If so, here's what you can do:
1) Change any client-side applications that connect directly to the DB to go through a service. (If they have to connect directly, then at least give them a first step to "get password" from a service, then they can connect directly).
2) Store the passwords in the web.config file (if you chose to do .Net web services), and then encrypt the "connection strings" section of the file.
Don't use passwords, server to server authentication can usually be performed by using a key file or a client cert or some other way other than a password.
You could use a reversible encryption algorithm e.g. Blowfish to store the passwords as a stopgap measure. There should be a number of free libraries you can use to build this into all your programs that need this access.
Bruce Schneier's page on Blowfish
Wikipedia article on Blowfish
For the java stuff, if you're using an app server see if you can define a data source, and your apps can get at the data source using JNDI. That way, managing the datasource (including connection details) is handled by the app server, and your application code has to do is ask for a datasource.
NTLM Authentication or LDAP-based (Active Directory) authentication should be available to you with a bit of effort. This would allow you to use your "windows authentication" across applications.
It may mean a bit of a migration for your operations staff, but SSO for a set of applications is nice.
Yes I have to agree with the option of storing the (salted) hashes. I would recommend a (salted) SHA256 hash of the password stored in the database. Also don't forget to enforce secure password rules.
My interpretation of your question is that you are asking specifically how to store configuration passwords that your code will use to connect to services it depends on such as a database or third party API. In that case, you may want to consider using a service which provides a secrets container such as Hashicorp's Vault.
You can think of vault as a web service your application can connect to in order to lookup the secrets your application needs at application runtime.
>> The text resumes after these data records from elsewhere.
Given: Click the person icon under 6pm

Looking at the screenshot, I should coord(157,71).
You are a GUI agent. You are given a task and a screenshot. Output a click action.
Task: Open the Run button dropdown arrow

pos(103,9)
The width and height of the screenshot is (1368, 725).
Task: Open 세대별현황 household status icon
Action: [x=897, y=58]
As an example, lets assume your application needs to connect to a database but you don't want to store your database credentials with your application source code in your version control system. Furthermore, lets assume that you want the database credentials used by your application to be different each time your application starts. In this case, you could enable and configure the database secret back end in vault. This means that vault will dynamically create your database credentials as a service, and then provide your application with a revocable leased token for some duration of time. Vault, of course, will allow you to store any secret in it.
Vault provides secure ways for your application to connect to it. One such authentication method uses what is known in vault as the Cubbyhole Secrets Engine.
Using encryption is not a good idea. If someone compromize the key he can decrypt it. Use a hash algorith with salt to store paswords. Hash algorithms are one way so its not reversible. But they are vulnerable to dictionary attacks so use salt (concatane plain text with something long and verbose than hash it). It also protect database from internal attacks.